Write out, from the entries below, exactly the lines that run between the lines holding "Task: Click the Scotland flag next to SCO" and "Select the Loops 90 BPM technique icon", inclusive, and stop there.

Stored records
==========
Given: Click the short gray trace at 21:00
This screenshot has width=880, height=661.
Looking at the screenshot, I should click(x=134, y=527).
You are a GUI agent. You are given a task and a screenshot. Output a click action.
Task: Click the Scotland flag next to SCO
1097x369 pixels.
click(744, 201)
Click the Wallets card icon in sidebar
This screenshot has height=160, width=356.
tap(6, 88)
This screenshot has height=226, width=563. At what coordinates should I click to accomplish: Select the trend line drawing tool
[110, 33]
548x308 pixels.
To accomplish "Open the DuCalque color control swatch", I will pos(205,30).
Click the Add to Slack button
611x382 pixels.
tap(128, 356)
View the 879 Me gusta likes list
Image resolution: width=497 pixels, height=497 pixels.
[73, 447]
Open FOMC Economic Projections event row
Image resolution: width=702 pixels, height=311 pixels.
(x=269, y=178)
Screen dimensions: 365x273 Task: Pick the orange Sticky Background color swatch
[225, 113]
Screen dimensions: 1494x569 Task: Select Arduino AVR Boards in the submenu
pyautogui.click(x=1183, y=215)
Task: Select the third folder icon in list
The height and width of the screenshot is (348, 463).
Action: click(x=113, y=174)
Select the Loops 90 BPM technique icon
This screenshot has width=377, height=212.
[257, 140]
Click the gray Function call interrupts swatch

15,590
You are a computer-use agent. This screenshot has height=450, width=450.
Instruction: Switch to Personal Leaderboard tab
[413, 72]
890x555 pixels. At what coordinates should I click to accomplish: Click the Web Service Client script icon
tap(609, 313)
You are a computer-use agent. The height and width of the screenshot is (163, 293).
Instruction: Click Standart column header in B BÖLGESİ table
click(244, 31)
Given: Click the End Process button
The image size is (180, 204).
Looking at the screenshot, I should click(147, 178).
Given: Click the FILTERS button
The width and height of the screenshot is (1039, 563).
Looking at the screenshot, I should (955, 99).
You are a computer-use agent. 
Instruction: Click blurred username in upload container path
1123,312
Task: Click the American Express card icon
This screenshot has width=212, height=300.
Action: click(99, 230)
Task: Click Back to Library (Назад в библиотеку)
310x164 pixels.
==========
• SOLUTION FOR THIS PROBLEM:
Task: Click the Scotland flag next to SCO
1097x369 pixels.
click(744, 201)
Click the Wallets card icon in sidebar
This screenshot has height=160, width=356.
tap(6, 88)
This screenshot has height=226, width=563. At what coordinates should I click to accomplish: Select the trend line drawing tool
[110, 33]
548x308 pixels.
To accomplish "Open the DuCalque color control swatch", I will pos(205,30).
Click the Add to Slack button
611x382 pixels.
tap(128, 356)
View the 879 Me gusta likes list
Image resolution: width=497 pixels, height=497 pixels.
[73, 447]
Open FOMC Economic Projections event row
Image resolution: width=702 pixels, height=311 pixels.
(x=269, y=178)
Screen dimensions: 365x273 Task: Pick the orange Sticky Background color swatch
[225, 113]
Screen dimensions: 1494x569 Task: Select Arduino AVR Boards in the submenu
pyautogui.click(x=1183, y=215)
Task: Select the third folder icon in list
The height and width of the screenshot is (348, 463).
Action: click(x=113, y=174)
Select the Loops 90 BPM technique icon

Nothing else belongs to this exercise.